(Information provided)
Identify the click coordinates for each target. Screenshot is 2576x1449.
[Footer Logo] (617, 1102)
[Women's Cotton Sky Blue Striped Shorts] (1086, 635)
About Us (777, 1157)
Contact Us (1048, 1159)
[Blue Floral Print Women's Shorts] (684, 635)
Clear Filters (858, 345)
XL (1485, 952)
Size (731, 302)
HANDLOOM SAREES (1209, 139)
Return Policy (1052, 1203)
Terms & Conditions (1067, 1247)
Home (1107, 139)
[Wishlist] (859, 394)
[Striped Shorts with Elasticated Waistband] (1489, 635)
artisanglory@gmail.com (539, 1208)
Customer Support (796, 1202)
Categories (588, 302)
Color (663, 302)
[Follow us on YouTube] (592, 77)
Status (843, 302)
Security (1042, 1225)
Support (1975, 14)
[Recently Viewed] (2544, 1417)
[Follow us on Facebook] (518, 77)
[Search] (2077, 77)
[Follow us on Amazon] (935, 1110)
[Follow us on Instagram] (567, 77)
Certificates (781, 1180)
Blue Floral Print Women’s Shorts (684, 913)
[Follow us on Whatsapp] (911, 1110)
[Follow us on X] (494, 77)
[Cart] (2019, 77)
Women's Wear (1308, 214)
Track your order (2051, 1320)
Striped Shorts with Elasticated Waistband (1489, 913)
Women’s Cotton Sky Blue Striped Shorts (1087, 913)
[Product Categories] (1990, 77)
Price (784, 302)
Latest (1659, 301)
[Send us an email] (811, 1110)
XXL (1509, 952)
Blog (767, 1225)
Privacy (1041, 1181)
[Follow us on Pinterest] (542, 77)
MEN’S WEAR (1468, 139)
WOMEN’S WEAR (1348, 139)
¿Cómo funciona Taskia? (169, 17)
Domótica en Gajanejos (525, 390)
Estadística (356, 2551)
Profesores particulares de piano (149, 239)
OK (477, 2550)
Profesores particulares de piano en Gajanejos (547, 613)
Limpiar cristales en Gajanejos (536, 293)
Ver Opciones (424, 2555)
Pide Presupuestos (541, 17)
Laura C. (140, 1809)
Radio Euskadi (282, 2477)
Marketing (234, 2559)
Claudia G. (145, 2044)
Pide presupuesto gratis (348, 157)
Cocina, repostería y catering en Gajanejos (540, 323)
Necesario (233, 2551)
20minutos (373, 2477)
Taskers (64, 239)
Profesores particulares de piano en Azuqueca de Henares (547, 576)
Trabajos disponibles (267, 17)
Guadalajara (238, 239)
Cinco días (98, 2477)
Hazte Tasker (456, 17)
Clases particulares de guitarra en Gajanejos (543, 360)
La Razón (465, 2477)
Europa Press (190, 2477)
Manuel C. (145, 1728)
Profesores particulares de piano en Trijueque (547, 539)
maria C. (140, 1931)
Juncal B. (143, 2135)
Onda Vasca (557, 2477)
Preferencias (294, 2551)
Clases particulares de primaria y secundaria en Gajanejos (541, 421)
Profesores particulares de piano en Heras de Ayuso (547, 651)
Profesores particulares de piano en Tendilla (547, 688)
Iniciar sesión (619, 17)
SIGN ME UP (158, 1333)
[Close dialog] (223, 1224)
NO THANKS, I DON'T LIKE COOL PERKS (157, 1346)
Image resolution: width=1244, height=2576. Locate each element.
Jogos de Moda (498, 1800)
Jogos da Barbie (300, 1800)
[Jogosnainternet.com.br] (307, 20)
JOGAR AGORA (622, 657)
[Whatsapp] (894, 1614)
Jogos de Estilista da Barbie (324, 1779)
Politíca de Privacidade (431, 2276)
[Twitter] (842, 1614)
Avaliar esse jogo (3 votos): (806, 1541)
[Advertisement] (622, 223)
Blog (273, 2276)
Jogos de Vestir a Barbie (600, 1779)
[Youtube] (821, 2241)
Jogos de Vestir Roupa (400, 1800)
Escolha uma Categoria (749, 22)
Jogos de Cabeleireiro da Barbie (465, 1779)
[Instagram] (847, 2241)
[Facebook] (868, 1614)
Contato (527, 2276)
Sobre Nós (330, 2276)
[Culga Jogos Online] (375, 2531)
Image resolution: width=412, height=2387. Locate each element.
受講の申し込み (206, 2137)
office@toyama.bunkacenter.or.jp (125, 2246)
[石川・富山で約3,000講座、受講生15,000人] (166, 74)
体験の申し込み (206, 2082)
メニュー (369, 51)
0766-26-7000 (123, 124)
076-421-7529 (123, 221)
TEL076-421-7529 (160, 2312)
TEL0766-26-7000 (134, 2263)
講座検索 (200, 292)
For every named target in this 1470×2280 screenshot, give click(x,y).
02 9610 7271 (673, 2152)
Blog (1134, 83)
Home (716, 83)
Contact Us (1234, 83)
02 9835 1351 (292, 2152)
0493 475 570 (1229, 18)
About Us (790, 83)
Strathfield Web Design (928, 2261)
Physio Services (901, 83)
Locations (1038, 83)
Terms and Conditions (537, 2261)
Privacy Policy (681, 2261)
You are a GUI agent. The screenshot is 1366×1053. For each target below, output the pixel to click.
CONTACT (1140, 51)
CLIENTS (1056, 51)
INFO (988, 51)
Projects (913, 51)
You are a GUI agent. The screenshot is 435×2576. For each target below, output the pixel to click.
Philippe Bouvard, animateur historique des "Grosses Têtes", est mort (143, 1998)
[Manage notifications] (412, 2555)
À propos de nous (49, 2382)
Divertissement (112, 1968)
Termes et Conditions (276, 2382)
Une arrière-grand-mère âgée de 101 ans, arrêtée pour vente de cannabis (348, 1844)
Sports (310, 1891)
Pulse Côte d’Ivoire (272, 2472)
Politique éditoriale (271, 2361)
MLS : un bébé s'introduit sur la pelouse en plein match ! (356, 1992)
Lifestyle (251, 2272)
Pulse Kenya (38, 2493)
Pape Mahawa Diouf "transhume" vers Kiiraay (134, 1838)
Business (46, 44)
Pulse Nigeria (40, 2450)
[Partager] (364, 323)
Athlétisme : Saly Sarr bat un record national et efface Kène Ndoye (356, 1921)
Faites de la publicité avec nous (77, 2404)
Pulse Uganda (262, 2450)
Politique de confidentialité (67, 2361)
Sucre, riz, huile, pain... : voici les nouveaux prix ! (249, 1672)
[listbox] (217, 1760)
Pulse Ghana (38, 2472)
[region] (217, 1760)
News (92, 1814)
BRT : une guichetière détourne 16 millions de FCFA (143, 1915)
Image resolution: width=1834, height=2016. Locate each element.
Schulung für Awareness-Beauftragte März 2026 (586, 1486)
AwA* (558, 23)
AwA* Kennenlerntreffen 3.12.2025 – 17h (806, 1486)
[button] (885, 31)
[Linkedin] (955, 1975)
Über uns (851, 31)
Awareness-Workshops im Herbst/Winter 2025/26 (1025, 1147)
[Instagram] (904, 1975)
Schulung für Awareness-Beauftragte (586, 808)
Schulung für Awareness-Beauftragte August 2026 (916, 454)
(End Information provided)
• _What you are asked to do_
Line by line, copy the entries above exactly as they appear.

• _Your response_
Identify the click coordinates for each target. Screenshot is 2576x1449.
[Footer Logo] (617, 1102)
[Women's Cotton Sky Blue Striped Shorts] (1086, 635)
About Us (777, 1157)
Contact Us (1048, 1159)
[Blue Floral Print Women's Shorts] (684, 635)
Clear Filters (858, 345)
XL (1485, 952)
Size (731, 302)
HANDLOOM SAREES (1209, 139)
Return Policy (1052, 1203)
Terms & Conditions (1067, 1247)
Home (1107, 139)
[Wishlist] (859, 394)
[Striped Shorts with Elasticated Waistband] (1489, 635)
artisanglory@gmail.com (539, 1208)
Customer Support (796, 1202)
Categories (588, 302)
Color (663, 302)
[Follow us on YouTube] (592, 77)
Status (843, 302)
Security (1042, 1225)
Support (1975, 14)
[Recently Viewed] (2544, 1417)
[Follow us on Facebook] (518, 77)
[Search] (2077, 77)
[Follow us on Amazon] (935, 1110)
[Follow us on Instagram] (567, 77)
Certificates (781, 1180)
Blue Floral Print Women’s Shorts (684, 913)
[Follow us on Whatsapp] (911, 1110)
[Follow us on X] (494, 77)
[Cart] (2019, 77)
Women's Wear (1308, 214)
Track your order (2051, 1320)
Striped Shorts with Elasticated Waistband (1489, 913)
Women’s Cotton Sky Blue Striped Shorts (1087, 913)
[Product Categories] (1990, 77)
Price (784, 302)
Latest (1659, 301)
[Send us an email] (811, 1110)
XXL (1509, 952)
Blog (767, 1225)
Privacy (1041, 1181)
[Follow us on Pinterest] (542, 77)
MEN’S WEAR (1468, 139)
WOMEN’S WEAR (1348, 139)
¿Cómo funciona Taskia? (169, 17)
Domótica en Gajanejos (525, 390)
Estadística (356, 2551)
Profesores particulares de piano (149, 239)
OK (477, 2550)
Profesores particulares de piano en Gajanejos (547, 613)
Limpiar cristales en Gajanejos (536, 293)
Ver Opciones (424, 2555)
Pide Presupuestos (541, 17)
Laura C. (140, 1809)
Radio Euskadi (282, 2477)
Marketing (234, 2559)
Claudia G. (145, 2044)
Pide presupuesto gratis (348, 157)
Cocina, repostería y catering en Gajanejos (540, 323)
Necesario (233, 2551)
20minutos (373, 2477)
Taskers (64, 239)
Profesores particulares de piano en Azuqueca de Henares (547, 576)
Trabajos disponibles (267, 17)
Guadalajara (238, 239)
Cinco días (98, 2477)
Hazte Tasker (456, 17)
Clases particulares de guitarra en Gajanejos (543, 360)
La Razón (465, 2477)
Europa Press (190, 2477)
Manuel C. (145, 1728)
Profesores particulares de piano en Trijueque (547, 539)
maria C. (140, 1931)
Juncal B. (143, 2135)
Onda Vasca (557, 2477)
Preferencias (294, 2551)
Clases particulares de primaria y secundaria en Gajanejos (541, 421)
Profesores particulares de piano en Heras de Ayuso (547, 651)
Profesores particulares de piano en Tendilla (547, 688)
Iniciar sesión (619, 17)
SIGN ME UP (158, 1333)
[Close dialog] (223, 1224)
NO THANKS, I DON'T LIKE COOL PERKS (157, 1346)
Image resolution: width=1244, height=2576. Locate each element.
Jogos de Moda (498, 1800)
Jogos da Barbie (300, 1800)
[Jogosnainternet.com.br] (307, 20)
JOGAR AGORA (622, 657)
[Whatsapp] (894, 1614)
Jogos de Estilista da Barbie (324, 1779)
Politíca de Privacidade (431, 2276)
[Twitter] (842, 1614)
Avaliar esse jogo (3 votos): (806, 1541)
[Advertisement] (622, 223)
Blog (273, 2276)
Jogos de Vestir a Barbie (600, 1779)
[Youtube] (821, 2241)
Jogos de Vestir Roupa (400, 1800)
Escolha uma Categoria (749, 22)
Jogos de Cabeleireiro da Barbie (465, 1779)
[Instagram] (847, 2241)
[Facebook] (868, 1614)
Contato (527, 2276)
Sobre Nós (330, 2276)
[Culga Jogos Online] (375, 2531)
Image resolution: width=412, height=2387. Locate each element.
受講の申し込み (206, 2137)
office@toyama.bunkacenter.or.jp (125, 2246)
[石川・富山で約3,000講座、受講生15,000人] (166, 74)
体験の申し込み (206, 2082)
メニュー (369, 51)
0766-26-7000 (123, 124)
076-421-7529 (123, 221)
TEL076-421-7529 (160, 2312)
TEL0766-26-7000 (134, 2263)
講座検索 (200, 292)
For every named target in this 1470×2280 screenshot, give click(x,y).
02 9610 7271 (673, 2152)
Blog (1134, 83)
Home (716, 83)
Contact Us (1234, 83)
02 9835 1351 (292, 2152)
0493 475 570 (1229, 18)
About Us (790, 83)
Strathfield Web Design (928, 2261)
Physio Services (901, 83)
Locations (1038, 83)
Terms and Conditions (537, 2261)
Privacy Policy (681, 2261)
You are a GUI agent. The screenshot is 1366×1053. For each target below, output the pixel to click.
CONTACT (1140, 51)
CLIENTS (1056, 51)
INFO (988, 51)
Projects (913, 51)
You are a GUI agent. The screenshot is 435×2576. For each target below, output the pixel to click.
Philippe Bouvard, animateur historique des "Grosses Têtes", est mort (143, 1998)
[Manage notifications] (412, 2555)
À propos de nous (49, 2382)
Divertissement (112, 1968)
Termes et Conditions (276, 2382)
Une arrière-grand-mère âgée de 101 ans, arrêtée pour vente de cannabis (348, 1844)
Sports (310, 1891)
Pulse Côte d’Ivoire (272, 2472)
Politique éditoriale (271, 2361)
MLS : un bébé s'introduit sur la pelouse en plein match ! (356, 1992)
Lifestyle (251, 2272)
Pulse Kenya (38, 2493)
Pape Mahawa Diouf "transhume" vers Kiiraay (134, 1838)
Business (46, 44)
Pulse Nigeria (40, 2450)
[Partager] (364, 323)
Athlétisme : Saly Sarr bat un record national et efface Kène Ndoye (356, 1921)
Faites de la publicité avec nous (77, 2404)
Pulse Uganda (262, 2450)
Politique de confidentialité (67, 2361)
Sucre, riz, huile, pain... : voici les nouveaux prix ! (249, 1672)
[listbox] (217, 1760)
Pulse Ghana (38, 2472)
[region] (217, 1760)
News (92, 1814)
BRT : une guichetière détourne 16 millions de FCFA (143, 1915)
Image resolution: width=1834, height=2016. Locate each element.
Schulung für Awareness-Beauftragte März 2026 (586, 1486)
AwA* (558, 23)
AwA* Kennenlerntreffen 3.12.2025 – 17h (806, 1486)
[button] (885, 31)
[Linkedin] (955, 1975)
Über uns (851, 31)
Awareness-Workshops im Herbst/Winter 2025/26 (1025, 1147)
[Instagram] (904, 1975)
Schulung für Awareness-Beauftragte (586, 808)
Schulung für Awareness-Beauftragte August 2026 (916, 454)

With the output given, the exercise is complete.